Cryptandra campanulata is a species of flowering plant in the family Rhamnaceae and is endemic to South Australia. It is a shrub with narrowly elliptic to narrowly egg-shaped or linear leaves and clusters of white, bell-shaped flowers.

==Description==
Cryptandra campanulata is a shrub that typically grows to a height of 0.3-1 m, its branchlets hairy at first but soon glabrous. Its leaves are narrowly elliptic, narrowly egg-shaped or linear, mostly 2.3–5.5 mm long and 0.3-0.7 mm wide on a petiole 0.2-0.7 mm long, with stipules 1.0–1.9 mm long at the base. The upper surface of the leaves is glabrous and the edges are turned down or rolled under, obscuring the lower surface. The flowers are white and borne singly in up to 20 leaf axils near the ends of branchlets, each flower with 6 to 8 bracts at the base. The floral tube is 2.8-4.3 mm long, the sepals 1.4–2.2 mm long and covered with both simple and small, star-shaped hairs. The petals are 0.8–1.2 mm long, forming a hood over stamens 0.6–1.1 mm long. Flowering occurs from May to November, and the fruit is 3.0–4.3 mm long.

==Taxonomy and naming==
Cryptandra campanulata was first formally described in 1847 by Diederich Franz Leonhard von Schlechtendal in the journal Linnaea. The specific epithet (campanulata) means "bell-shaped", and refers to the large tubular flowers.
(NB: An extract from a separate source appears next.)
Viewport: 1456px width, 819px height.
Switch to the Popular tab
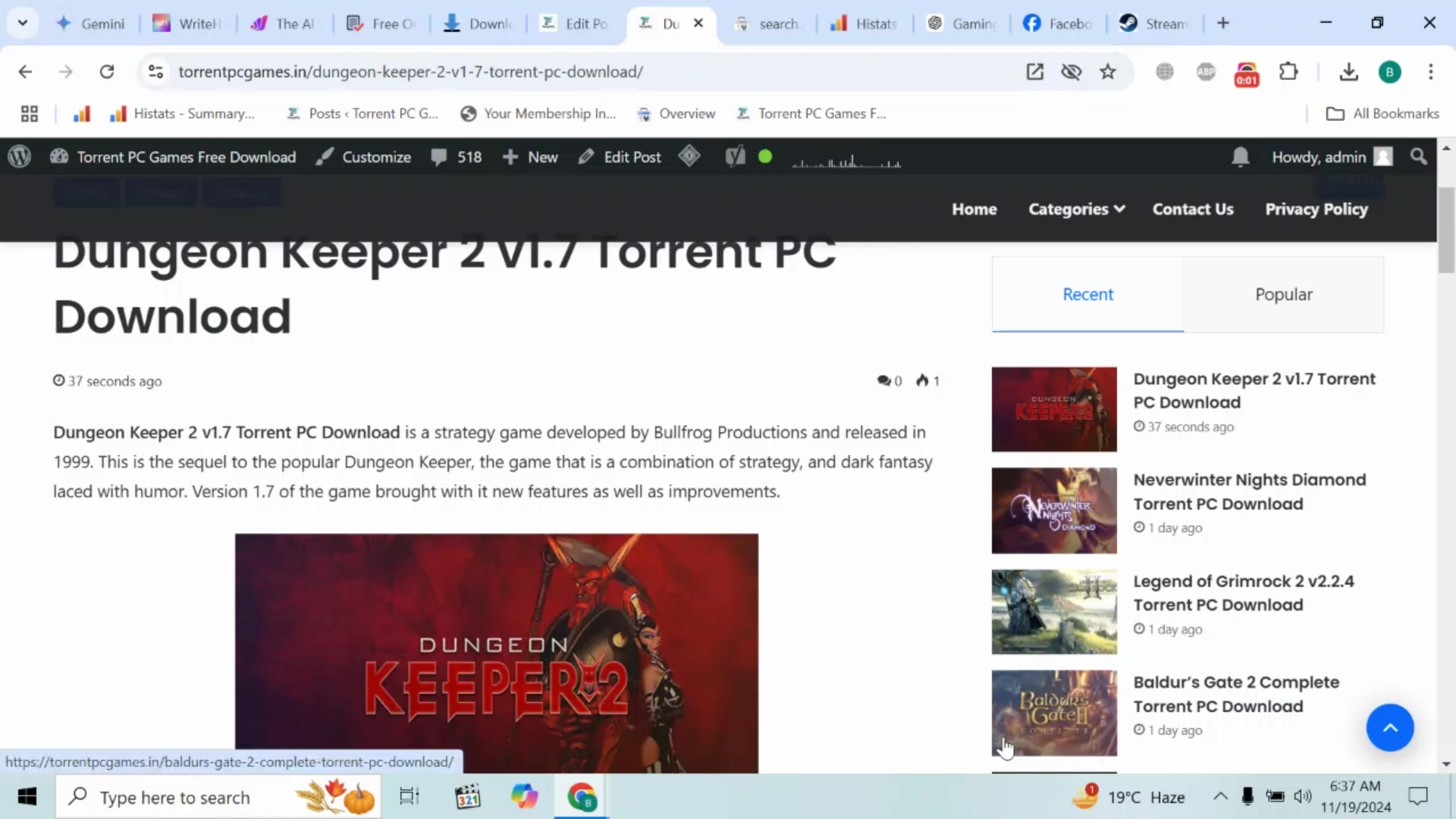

==Distribution and habitat==
This cryptandra grows in shallow soil over rocks, mostly in grassland but also heath and shrubland, and occurs in the southern Flinders Ranges and the northern Mount Lofty Ranges.

==Conservation status==
Cryptandra campanulata is listed as "Rare" in the South Australian National Parks and Wildlife Act 1972.